__AIM__:
In the material below, copy word for word the lines from the one containing "Click the search" through the one containing "will click(x=276, y=466).", including both of those lines.

Element and text location data:
────────────────

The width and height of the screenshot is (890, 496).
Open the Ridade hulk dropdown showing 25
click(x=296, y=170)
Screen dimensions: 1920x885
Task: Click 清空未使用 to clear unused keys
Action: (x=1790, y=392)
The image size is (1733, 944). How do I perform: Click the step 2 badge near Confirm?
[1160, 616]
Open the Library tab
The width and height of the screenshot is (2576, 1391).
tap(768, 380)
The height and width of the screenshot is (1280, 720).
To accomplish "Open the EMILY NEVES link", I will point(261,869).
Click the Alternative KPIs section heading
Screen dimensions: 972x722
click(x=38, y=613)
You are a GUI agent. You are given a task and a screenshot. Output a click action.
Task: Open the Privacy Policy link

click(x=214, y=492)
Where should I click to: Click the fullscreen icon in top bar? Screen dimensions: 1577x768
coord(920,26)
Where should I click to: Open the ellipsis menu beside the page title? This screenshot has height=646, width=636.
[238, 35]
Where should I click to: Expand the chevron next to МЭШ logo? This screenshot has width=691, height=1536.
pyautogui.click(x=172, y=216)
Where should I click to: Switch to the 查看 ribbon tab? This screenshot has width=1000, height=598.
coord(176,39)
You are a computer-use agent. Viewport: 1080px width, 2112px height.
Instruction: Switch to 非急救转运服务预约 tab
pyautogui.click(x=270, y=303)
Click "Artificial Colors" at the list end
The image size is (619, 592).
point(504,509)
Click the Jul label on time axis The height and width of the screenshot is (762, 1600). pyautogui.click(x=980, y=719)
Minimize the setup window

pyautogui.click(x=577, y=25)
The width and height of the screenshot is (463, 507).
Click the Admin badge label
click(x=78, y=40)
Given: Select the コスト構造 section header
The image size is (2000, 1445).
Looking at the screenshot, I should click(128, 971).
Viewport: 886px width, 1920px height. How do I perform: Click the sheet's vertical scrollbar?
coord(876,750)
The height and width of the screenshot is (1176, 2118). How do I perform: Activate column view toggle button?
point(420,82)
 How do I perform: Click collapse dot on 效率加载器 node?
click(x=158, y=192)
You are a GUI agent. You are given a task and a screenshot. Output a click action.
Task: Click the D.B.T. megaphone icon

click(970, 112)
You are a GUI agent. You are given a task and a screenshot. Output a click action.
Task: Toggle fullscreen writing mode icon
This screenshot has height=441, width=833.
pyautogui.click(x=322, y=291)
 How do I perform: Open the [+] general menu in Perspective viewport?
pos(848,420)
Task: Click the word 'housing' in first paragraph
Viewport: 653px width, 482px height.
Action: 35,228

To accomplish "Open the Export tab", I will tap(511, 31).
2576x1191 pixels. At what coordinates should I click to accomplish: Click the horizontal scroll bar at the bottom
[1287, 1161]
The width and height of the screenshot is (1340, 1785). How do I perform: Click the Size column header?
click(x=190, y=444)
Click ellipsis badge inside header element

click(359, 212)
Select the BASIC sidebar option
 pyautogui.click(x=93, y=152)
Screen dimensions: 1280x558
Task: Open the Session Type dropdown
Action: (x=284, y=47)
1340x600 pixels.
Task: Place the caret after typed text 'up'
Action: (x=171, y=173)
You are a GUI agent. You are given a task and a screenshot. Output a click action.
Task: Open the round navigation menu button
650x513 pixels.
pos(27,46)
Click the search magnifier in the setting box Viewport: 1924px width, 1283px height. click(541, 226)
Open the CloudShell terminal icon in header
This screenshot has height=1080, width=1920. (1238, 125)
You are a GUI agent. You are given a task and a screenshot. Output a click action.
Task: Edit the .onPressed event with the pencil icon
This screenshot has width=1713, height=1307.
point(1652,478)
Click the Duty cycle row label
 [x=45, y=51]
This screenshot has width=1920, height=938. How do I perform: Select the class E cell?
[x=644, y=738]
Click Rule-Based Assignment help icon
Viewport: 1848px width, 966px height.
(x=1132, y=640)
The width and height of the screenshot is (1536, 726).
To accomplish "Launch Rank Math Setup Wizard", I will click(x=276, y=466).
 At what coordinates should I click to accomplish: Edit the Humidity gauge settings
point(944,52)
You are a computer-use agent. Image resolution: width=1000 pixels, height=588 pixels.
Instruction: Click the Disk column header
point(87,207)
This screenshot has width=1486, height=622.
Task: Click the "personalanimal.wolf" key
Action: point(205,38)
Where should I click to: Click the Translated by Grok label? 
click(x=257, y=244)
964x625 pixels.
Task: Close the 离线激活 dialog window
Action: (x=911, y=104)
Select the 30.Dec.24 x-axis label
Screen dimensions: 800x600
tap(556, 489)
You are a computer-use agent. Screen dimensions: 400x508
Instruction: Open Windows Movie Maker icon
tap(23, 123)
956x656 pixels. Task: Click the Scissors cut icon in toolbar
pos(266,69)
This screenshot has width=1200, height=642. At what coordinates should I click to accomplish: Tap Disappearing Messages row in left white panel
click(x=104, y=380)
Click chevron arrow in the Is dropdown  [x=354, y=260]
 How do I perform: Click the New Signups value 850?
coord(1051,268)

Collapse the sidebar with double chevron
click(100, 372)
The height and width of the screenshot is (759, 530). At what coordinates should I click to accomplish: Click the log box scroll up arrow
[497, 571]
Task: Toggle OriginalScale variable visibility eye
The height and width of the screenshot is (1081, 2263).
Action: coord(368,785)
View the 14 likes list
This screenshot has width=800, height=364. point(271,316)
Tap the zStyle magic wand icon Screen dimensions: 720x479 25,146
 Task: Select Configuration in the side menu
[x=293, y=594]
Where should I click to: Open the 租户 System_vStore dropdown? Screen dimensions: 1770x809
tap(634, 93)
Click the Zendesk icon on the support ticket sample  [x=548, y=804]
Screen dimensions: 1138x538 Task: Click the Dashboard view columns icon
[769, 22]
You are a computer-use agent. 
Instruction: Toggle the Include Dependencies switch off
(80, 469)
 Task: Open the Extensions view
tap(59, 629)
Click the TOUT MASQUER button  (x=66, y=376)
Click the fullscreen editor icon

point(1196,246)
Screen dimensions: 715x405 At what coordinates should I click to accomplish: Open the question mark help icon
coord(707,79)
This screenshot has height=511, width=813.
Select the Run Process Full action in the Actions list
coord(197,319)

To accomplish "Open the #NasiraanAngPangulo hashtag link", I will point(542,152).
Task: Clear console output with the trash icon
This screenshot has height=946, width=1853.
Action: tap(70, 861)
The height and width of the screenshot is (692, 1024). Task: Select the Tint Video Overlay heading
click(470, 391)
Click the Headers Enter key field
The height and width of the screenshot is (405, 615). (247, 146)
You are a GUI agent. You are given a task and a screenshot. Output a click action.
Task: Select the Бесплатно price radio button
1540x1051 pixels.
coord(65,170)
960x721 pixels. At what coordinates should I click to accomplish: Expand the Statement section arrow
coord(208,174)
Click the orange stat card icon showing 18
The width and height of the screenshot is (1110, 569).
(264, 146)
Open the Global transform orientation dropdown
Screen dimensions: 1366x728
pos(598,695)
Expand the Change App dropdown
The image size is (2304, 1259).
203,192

────────────────

__FINISHED ANSWER__:
Click the search magnifier in the setting box Viewport: 1924px width, 1283px height. click(541, 226)
Open the CloudShell terminal icon in header
This screenshot has height=1080, width=1920. (1238, 125)
You are a GUI agent. You are given a task and a screenshot. Output a click action.
Task: Edit the .onPressed event with the pencil icon
This screenshot has width=1713, height=1307.
point(1652,478)
Click the Duty cycle row label
 [x=45, y=51]
This screenshot has width=1920, height=938. How do I perform: Select the class E cell?
[x=644, y=738]
Click Rule-Based Assignment help icon
Viewport: 1848px width, 966px height.
(x=1132, y=640)
The width and height of the screenshot is (1536, 726).
To accomplish "Launch Rank Math Setup Wizard", I will click(x=276, y=466).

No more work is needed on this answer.